Making Clapack 3.1.1.1 ready for Praat

20200321, 20200417 David Weenink

I Intro.

We downloaded the latest C version, 3.1.1.1, of LAPACK from netlib as a compressed
clapack-3.1.1.1.tgz file.
It contains C versions of everything needed to run the LAPACK routines. All routines have
four different versions, i.e. for single precision (float), for double precision (double),
for single-precision complex (complex) and for double-precision complex. In general, the names
of the routines then start with s, d, c and z, respectively.

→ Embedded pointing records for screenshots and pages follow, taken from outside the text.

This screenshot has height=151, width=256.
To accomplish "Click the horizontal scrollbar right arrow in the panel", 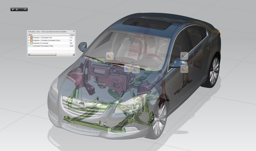I will pos(74,54).
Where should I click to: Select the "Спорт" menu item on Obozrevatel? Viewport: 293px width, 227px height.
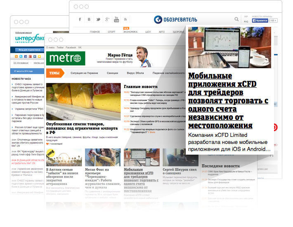[x=111, y=31]
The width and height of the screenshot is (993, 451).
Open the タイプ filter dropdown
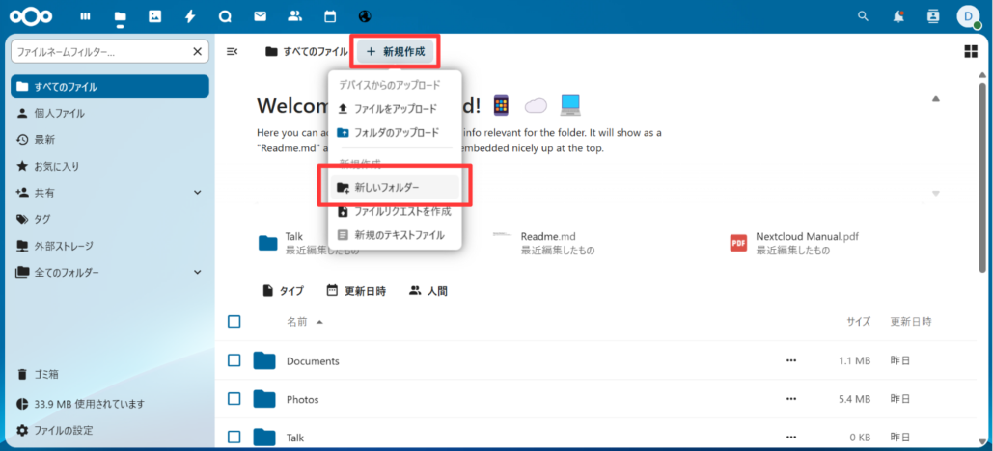[283, 290]
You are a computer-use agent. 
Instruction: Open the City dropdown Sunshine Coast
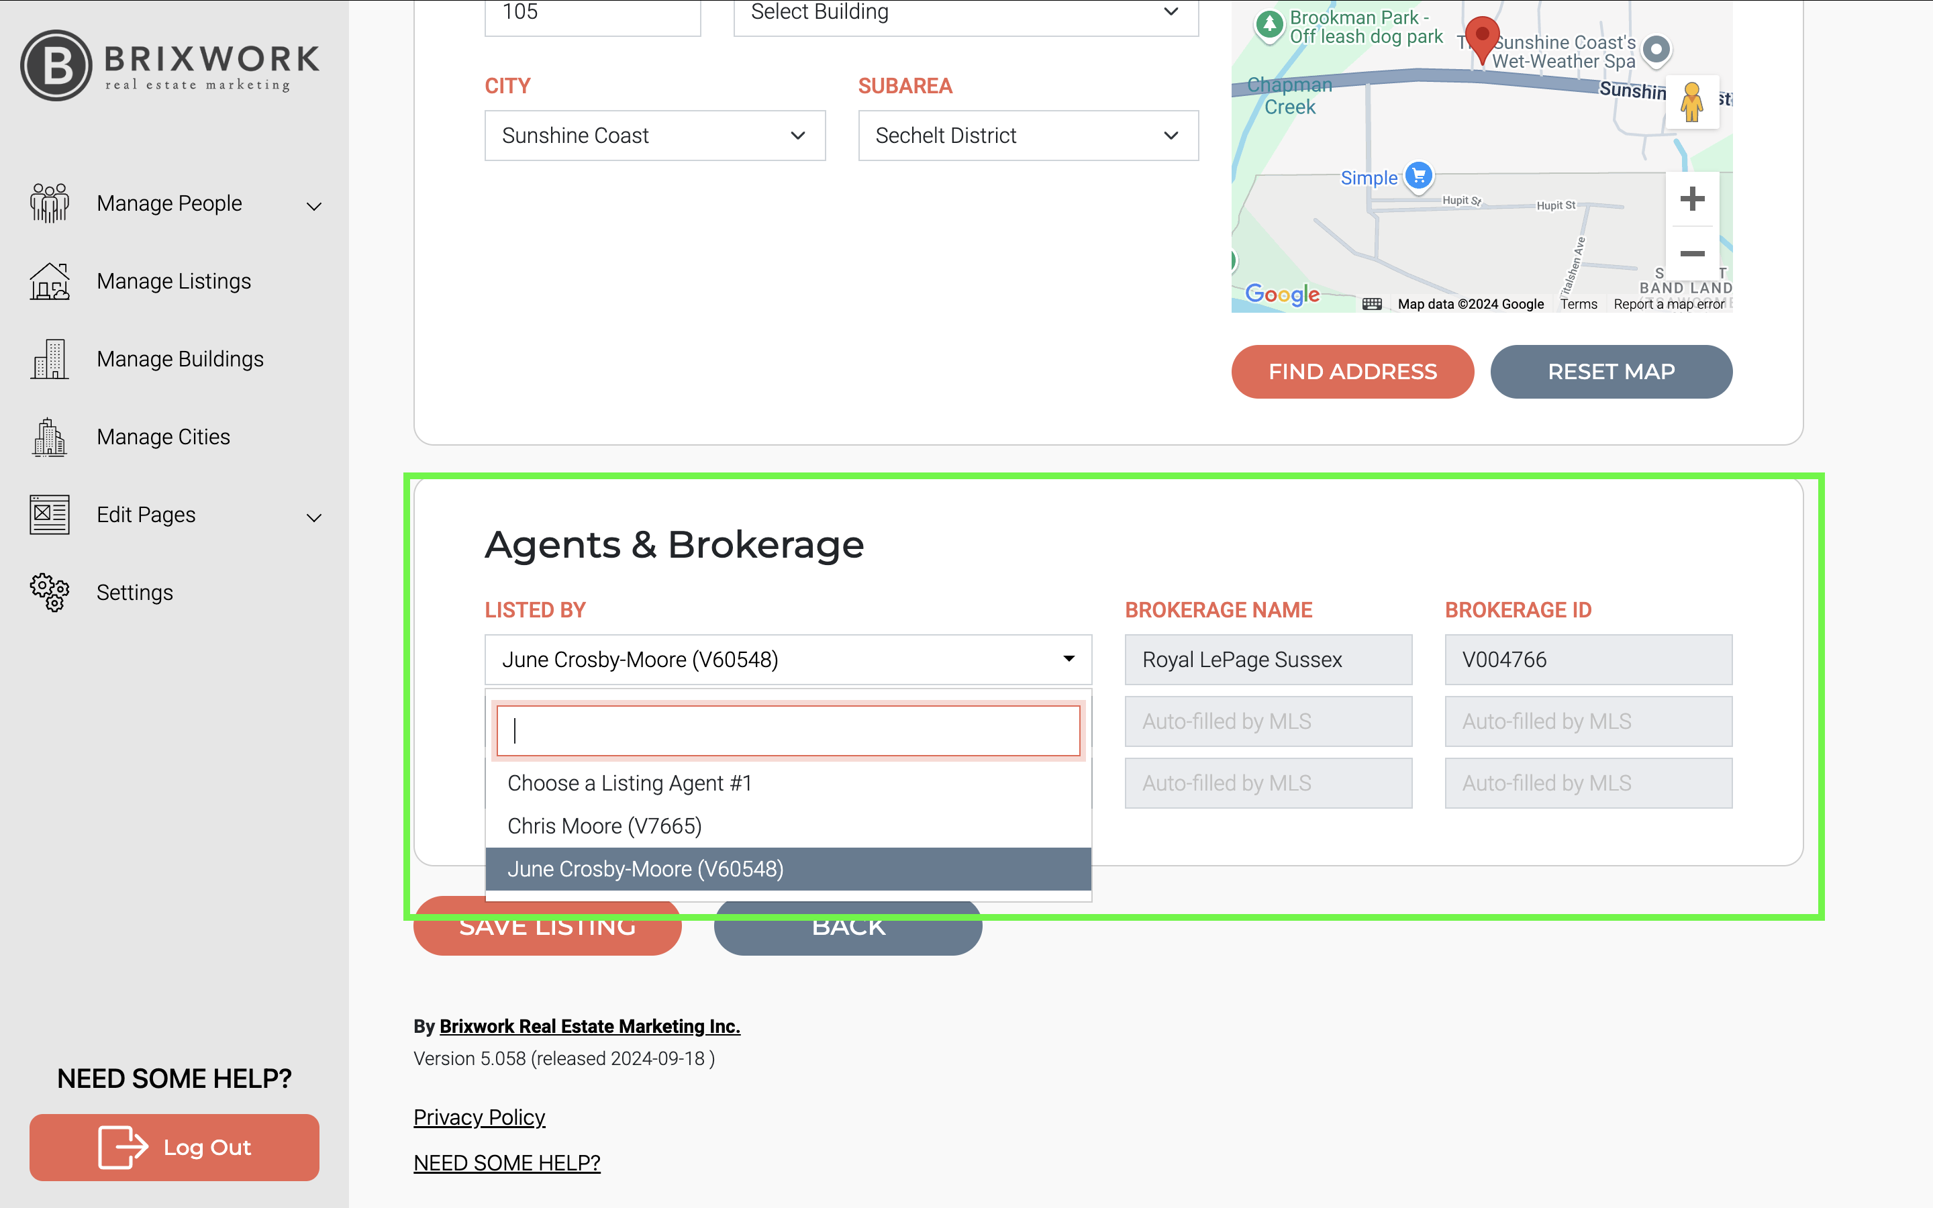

For example, the routine for 
singular value decomposition has four varieties: sgesvd.c, cgesvd.c dgesvd.c and zgesvd.c.
Because all C versions were machine-translated with a program called f2c from the original Fortran
sources, there is an additional collection of small helper files which is in the F2CLIBS directory.
A heavy battery of testing code is also available, both for Clapack and for Cblas.
After unpacking, the first-level directories are TESTING, INSTALL, F2CLIBBS, BLAS, SRC and INCLUDE.
SRC contains the basic Clapack sources; BLAS contains the C version of Blas.
BLAS, F2CLIBS and TESTING contain subdirectories.

II what did we change?

The Praat version of Clapack is located in external/clapack and has only two subdirectories:
external/clapack/lapack and external/clapack/blas. Into these directories all necessary files were
copied that are needed to use the double precision LAPACK and Blas versions (mostly the file 
names that start with a 'd'.)

We made many syntactic changes in all files (most of them automatically, but many by hand).

1. We renamed all source files from *.c to *.cpp because we want the C++ compiler to work on them.
2. We replaced all 'char*' with 'const char*'. In a couple of routines we therefore needed a const_cast<char *>.
	(dgesvd, dhseqr, dnormbr, dormlq, dormqr, dormrq, dormtr and dtrtri).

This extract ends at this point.